6. そうして、ドア が ガチャガチャ と開いて、 もの すごい
Sôshite, doa ga gachagacha to aite, mono sugoi
Lalu pintu NOM suara menabrak terbuka benda sangat
美人 が 息せき きって 走りこんで
Bijin ga ikiseki kitte hashiri konde
orang cantik NOM tersengal-sengal datang berlari berhamburan
きた の は、 その とき だった。
kita no wa sono toki datta.
datang-LAM NOM TOP itu waktu KOP-LAM.
(Yoshimoto, 1988:18)
‘Saat itu juga terdengar pintu berderak terbuka dan sesosok makhluk cantik
menghambur masuk ke dalam rumah dengan napas tersengal-sengal.’
(Anggraeni, 2009:14)
Dalam konteks kalimat di atas gachagacha berarti suara menabrak pintu
dengan keras karena terburu-buru. Ketika orang dengan terburu-buru sambil
berlari memasuki pintu akan terdengar suara berderak, suara tersebutlah yang
dalam bahasa Jepang disebut gachagacha. Makna leksikal gachagacha yaitu
bunyi benda yang saling berbenturan menjadi lebih luas setelah berada dalam
sebuah kalimat. Seperti yang ditunjukkan pada contoh kalimat berikut:
24
7. 車 の キー を ガチャガチャ ならしながら 雄一
kuruma no kii wo gachagacha narashinagara Yūichi
mobil GEN kunci Ak gemerincing kunci berbunyi-sambil NM. ORG
は 戻って来た。
wa modotte kita.
TOP kembali datang -LAM
(Yoshimoto, 1988:21)
‘Yūichi kembali, dia memainkan kunci mobil hingga bergerincing.’
(Anggraeni, 2009:16)
Dari contoh 7 dapat dilihat makna gachagacha tidak hanya berarti benturan
benda keras seperti menerobos masuk, tetapi untuk kunci berarti saling
berbenturan ketika sedang dipegang. Bunyi bergerincing pada kunci tidak bisa
saling digantikan dengan contoh 6. Pada contoh 6 makna gachagacha menjadi
benturan keras antara pintu dengan orang yang terburu-buru ketika berlari,
sedangkan pada contoh 7 makna gachagacha menjadi lebih halus yaitu bunyi
krincing yang dihasilkan oleh benturan antar kunci ketika dipegang oleh orang
yang sedang berjalan.
8. 財布 を 落として お金 が ばらばら です。
saifu wo otoshite okane ga barabara desu.

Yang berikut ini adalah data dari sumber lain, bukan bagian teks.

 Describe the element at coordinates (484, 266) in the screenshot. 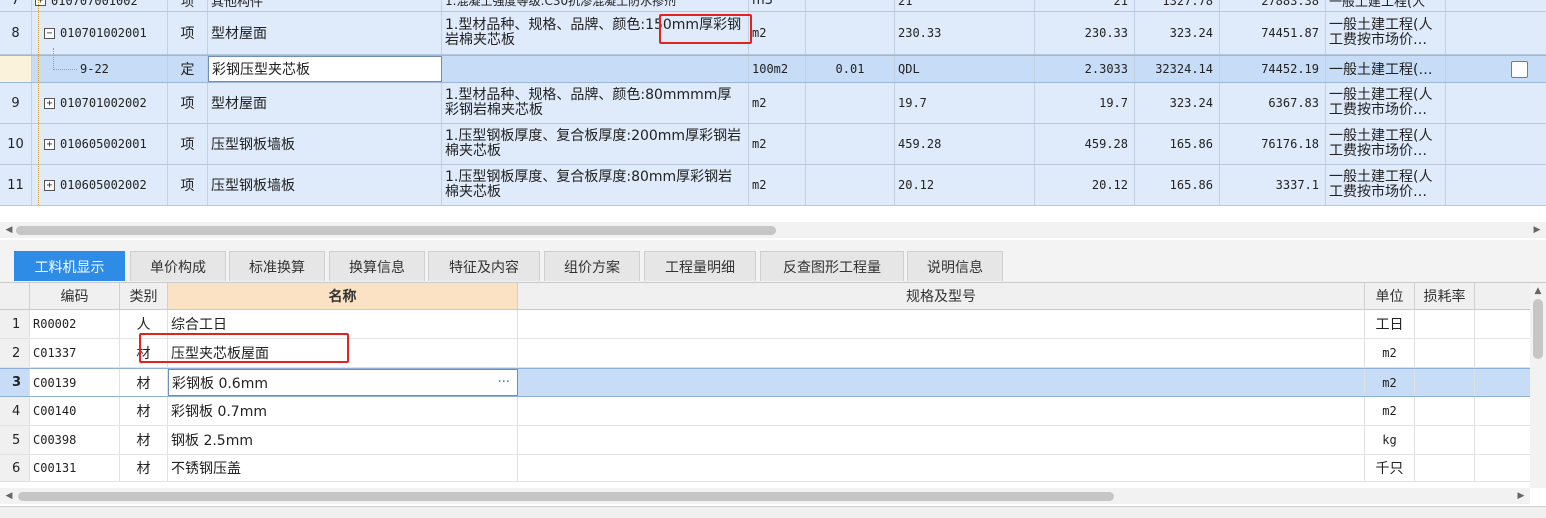

I see `tab-features-content: 特征及内容` at that location.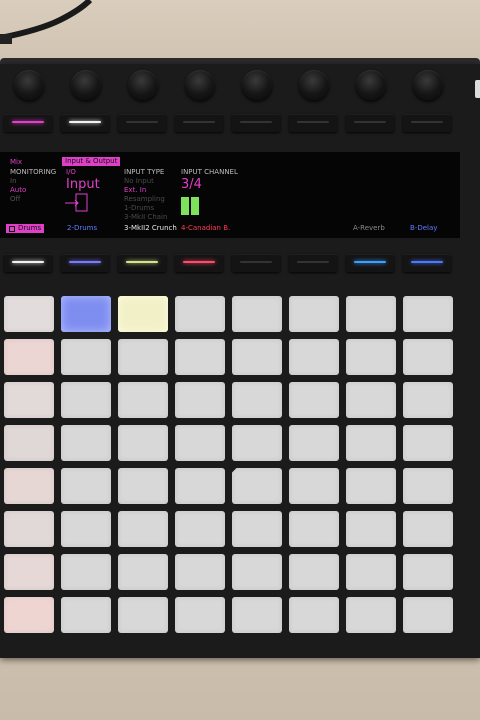  I want to click on pad-r6-c5, so click(257, 529).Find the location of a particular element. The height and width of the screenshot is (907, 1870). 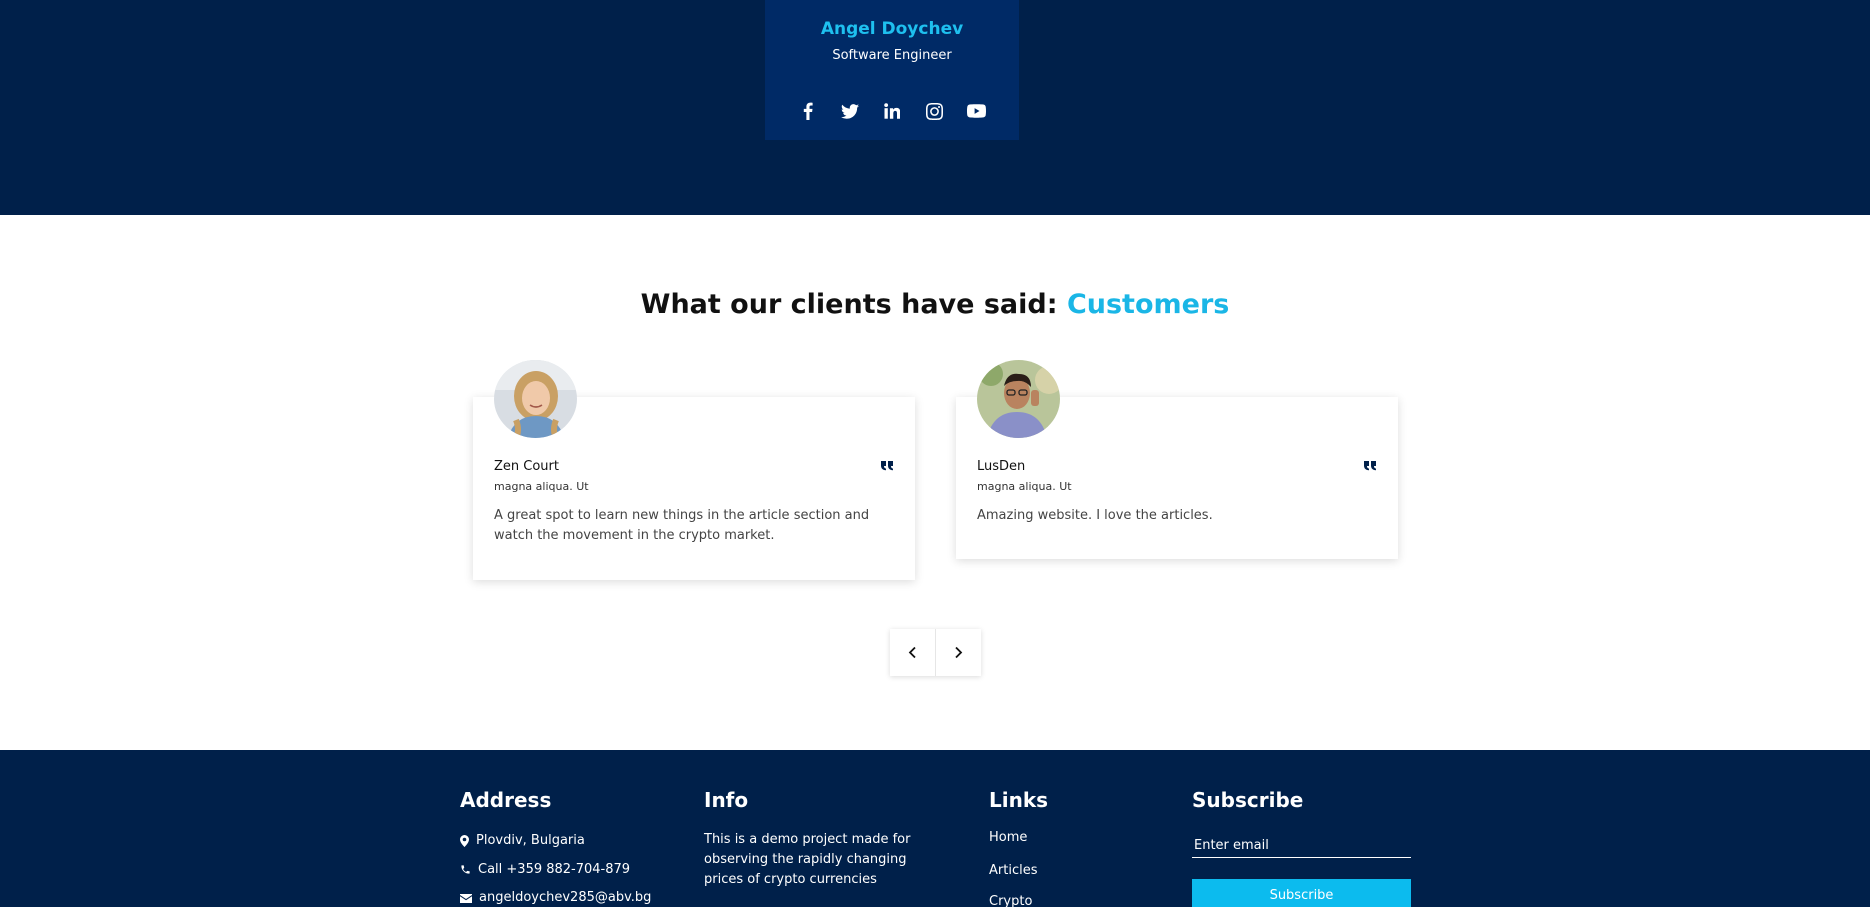

footer-links-title: Links is located at coordinates (1019, 800).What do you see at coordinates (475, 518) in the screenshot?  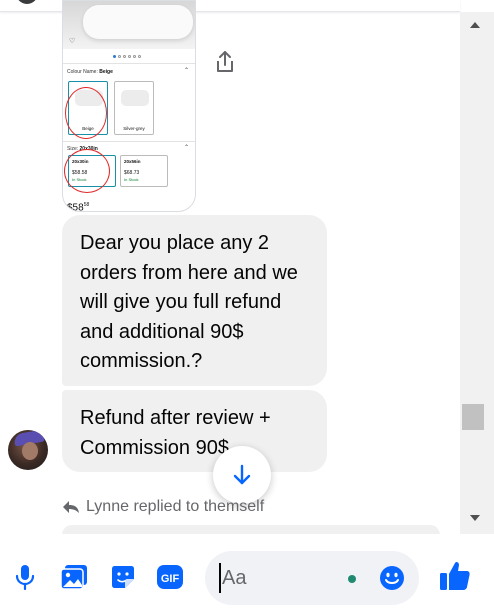 I see `scroll-down-arrow` at bounding box center [475, 518].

dompet Ak jatuh uang NOM berhamburan KOP.
‘Saya menjatuhkan dompet dan uangnya pun berhamburan.’
(Shiang, 2009:48)
9. 卒業 の 後、 クラスメート は ばらばら
Sotsugyô no ato, kurasumeeto wa barabara
Kelulusan GEN setelah teman sekelas NOM tercerai-berai
になった。
ni natta.
Menjadi-LAM.
‘Setelah kelulusan, teman-teman sekelas menjadi tercerai-berai.’
(Satoru, 2009:86)
25
10. ちょっと 見る と 全く バラバラ でも、 妙に品
chotto miru to mattaku barabara demo, myônishina
sedikit melihat P-KOM sungguh tersebar tetapi, barang berkualitas
の ばかり だった。
No bakari datta.
GEN hanya KOP
(Yoshimoto, 1988:16)
‘Meski sekilas tampak berantakan, dapur itu berisi barang-barang
berkualitas.’
(Anggraeni, 2009:12)
Pada contoh 8, 9, dan 10, kata barabara yang digunakan memiliki makna
yang berbeda sesuai konteksnya dalam kalimat. Makna barabara pada contoh 8,
melukiskan keadaan uang yang berhamburan ke mana-mana. Kemudian pada
contoh 9, makna barabara melukiskan orang-orang yang sudah tinggal di tempat
yang berbeda-beda dan telah tercerai-berai. Sedangkan pada contoh 10,
melukiskan keadaan barang-barang di dapur yang berantakan. Apabila ketiga
makna tersebut dipertukargantikan akan menimbulkan distorsi makna.
Dari kelima contoh tersebut sudah jelas bahwa onomatope dalam novel yang
berada dalam sebuah kalimat, tidak dapat dilihat hanya dari makna leksikalnya
saja, tetapi juga harus diperhatikan makna kontekstualnya juga.